茂樹は、何とか人に見られずに三郎を運ぶ手段がないかを考えた。何しろ三郎は重度の身体障害者である。自分で歩くどころか這うことすら出来ない身である。その三郎を一体どうやって所の外へ連れ出せばいいのか。
その時である、ガシャと電解錠の外れる音がして、ドアが開いた。茂樹の心臓の音が一気に高鳴った。開いた扉の陰から、シーツを満載したリネンカートが現われ、続いてカートを押す介護士の姿が現われた。茂樹は、万一に備えて身構えた。しかし、次の瞬間、茂樹はホッと安堵の嘆息を漏らした。
「あ、茜。」
「あら、茂樹。どうしたの、こんなところで。それに、そんな怖い顔して。」
 淡いピンク色の介護服に身を包んだ小柄な女性介護士が笑顔で茂樹の前に立った。
「いや、丁度午後の入浴時間が終わったところで、ちょっと一息ついてたんだ。」
「大変でしょ。入浴介護の方は。力仕事だし。危険もあるし。」
 2人は、慣れた口調で声を交わした。
「ねえ、茂樹、今夜空いてない。私、丁度非番なの。」
「こ、今夜かい。」
 茂樹は茜から誘われて一瞬躊躇した。
「い、いや。今夜はダメだ。今夜は大事な用があって。」
「なーんだ。いつもそうなんだ。折角楽しみにしてたのに。」
 茜は少し膨れっ面をして見せた。茂樹は、茜が三郎のことに気付くのではないかと気が気ではなかった。とにかく、何とか早く茜をこの場から去らせなければ。
「明日ならいいよ。明日の夜、いつものところで、どう。」
 茂樹は口から出まかせの受け答えをした。どうせ、今夜三郎をここから助け出せば、二度とここへは戻れない。茜には申し訳ないが、いつかどこかで訳を話せる日も来よう。茂樹は胸の内で手を合わせた。

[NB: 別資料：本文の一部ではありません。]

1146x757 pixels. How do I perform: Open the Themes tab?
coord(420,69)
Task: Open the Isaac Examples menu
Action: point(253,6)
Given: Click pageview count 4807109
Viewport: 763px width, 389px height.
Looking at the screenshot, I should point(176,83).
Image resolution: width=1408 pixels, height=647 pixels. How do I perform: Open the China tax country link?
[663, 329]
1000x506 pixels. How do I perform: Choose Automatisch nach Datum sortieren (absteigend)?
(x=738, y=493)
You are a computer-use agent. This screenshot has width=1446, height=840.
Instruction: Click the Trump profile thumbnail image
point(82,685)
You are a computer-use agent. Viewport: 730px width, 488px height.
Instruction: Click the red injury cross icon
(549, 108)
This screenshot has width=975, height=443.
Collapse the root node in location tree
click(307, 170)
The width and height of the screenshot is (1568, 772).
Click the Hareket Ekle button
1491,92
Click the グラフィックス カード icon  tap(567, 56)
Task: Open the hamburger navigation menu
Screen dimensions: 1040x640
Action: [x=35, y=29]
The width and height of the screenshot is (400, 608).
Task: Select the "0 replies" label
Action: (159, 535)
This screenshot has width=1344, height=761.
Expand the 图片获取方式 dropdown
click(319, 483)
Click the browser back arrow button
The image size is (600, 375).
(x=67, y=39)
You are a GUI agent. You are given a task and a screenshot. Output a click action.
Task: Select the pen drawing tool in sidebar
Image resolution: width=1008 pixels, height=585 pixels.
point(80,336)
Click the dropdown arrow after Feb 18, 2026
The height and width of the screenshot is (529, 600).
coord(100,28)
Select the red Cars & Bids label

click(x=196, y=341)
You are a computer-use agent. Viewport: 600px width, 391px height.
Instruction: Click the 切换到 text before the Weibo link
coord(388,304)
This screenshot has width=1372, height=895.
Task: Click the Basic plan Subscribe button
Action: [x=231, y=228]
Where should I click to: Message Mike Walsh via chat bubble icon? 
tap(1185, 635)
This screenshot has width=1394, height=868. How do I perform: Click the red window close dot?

「明日、オッケー。いいよー空いてる。じゃあ明日ね。」
 茜は、小躍りしながら、大きなリネンカートを残して颯爽と戻って行った。
「ゴメン、茜。」
 茂樹は、茜の後姿がドアの向こうに消えていくのを確認すると、すぐさまリネンカートからシーツやタオルなどを投げ出し始めた。茜が、各入所者の部屋から回収してきたばかりのリネン類で、汗や汚物の匂いでムッとするほどに汚れていた。
「親父、少しだけ辛抱しろよ。」
 茂樹は、三郎を抱きかかえると、リネンカートの奥底に沈め、その上から悪臭の漂うリネン類を覆いかぶせ始めた。間一髪、ガチャリとドアの開く音がして別の介護士2人が入ってきた。
「いやあ、ひでえ匂い。おい、何やってんだ。こんなところで。」
「す、すみません。ちょっとリネンカートをひっくり返しちゃって。」
 茂樹は、大慌てでシーツを拾い集めるとカートの中に投げ込む。寸でのところで三郎の足がシーツの下に隠れた。
「気をつけろよな。新米さん。汚物を撒き散らすと、また消毒しなきゃならなくなるからな。」
 2人は、鼻をつまみながら、汚いものを避けるようにそそくさとその場を立ち去った。三郎と茂樹はやっと安堵の嘆息を漏らした。
「親父、少しの間、辛抱しろよ。このカートには誰も近寄って来ねえさ。」
 そう言いながら、茂樹はカートを押し始めた。
「おい、茂樹、いいのか。今の子、茜さんとかいったかな。」
三郎はリネンカートの中からカートを押す茂樹に声をかけた。
「いいのかって何が?」
「とぼけたってダメだ。好きなんだろう。あの茜って子が。」
「何言ってんだ、親父。そんな分けねえだろう。」
「いいや、声を聞けば分かるさ。済まねえなこんな老いぼれのためによー。」
「うるせーな、だから言ってるじゃん。関係ねえって。親父は少し黙ってろ。人が来るぞ。」
茂樹は黙ってカートを押し続けたが、カートの中の三郎の目に浮かんだ涙を一番よく分かっているのは茂樹自身であった。
「おい、そこのカート、ちょっと待った。どこへ行くんだ。」
廊下を中ほどまで進んだところで、今度は2人のセキュリティーに呼び止められた。三郎は思わず息を殺した。カートの薄いシートを通してセキュリティーらしい2人のシルエットが微かに見える。もうおしまいだ。カートのグリップを握る茂樹の両手にもねっとりと汗が噴き出した。そして、ついにセキュリティーの一人がカートの中を覗きこんだ。
「臭っせー。何だ、これ。」
セキュリティーは、そのまま顔をそむけて鼻をつまんだ。もう一人のセキュリティーが嘲笑するように言い放った。
「どうせ、ババアやジジイが吐いたり、漏らしたりしたアレだろう。アレ。」
その時、茂樹が口を開いた。
「す、すみません、リネン庫はどっちですか。僕、新米なもんで。」
「リネン庫ならあっちだ。臭えから、早く行け。」
茂樹はしめたとばかりカートを折り返し、グイッと力を込めて押した。
「全くとんでもない野郎だぜ。」
セキュリティーはブツブツ言いながら廊下を反対の方向へ去っていった。茂樹は大きな嘆息を漏らした。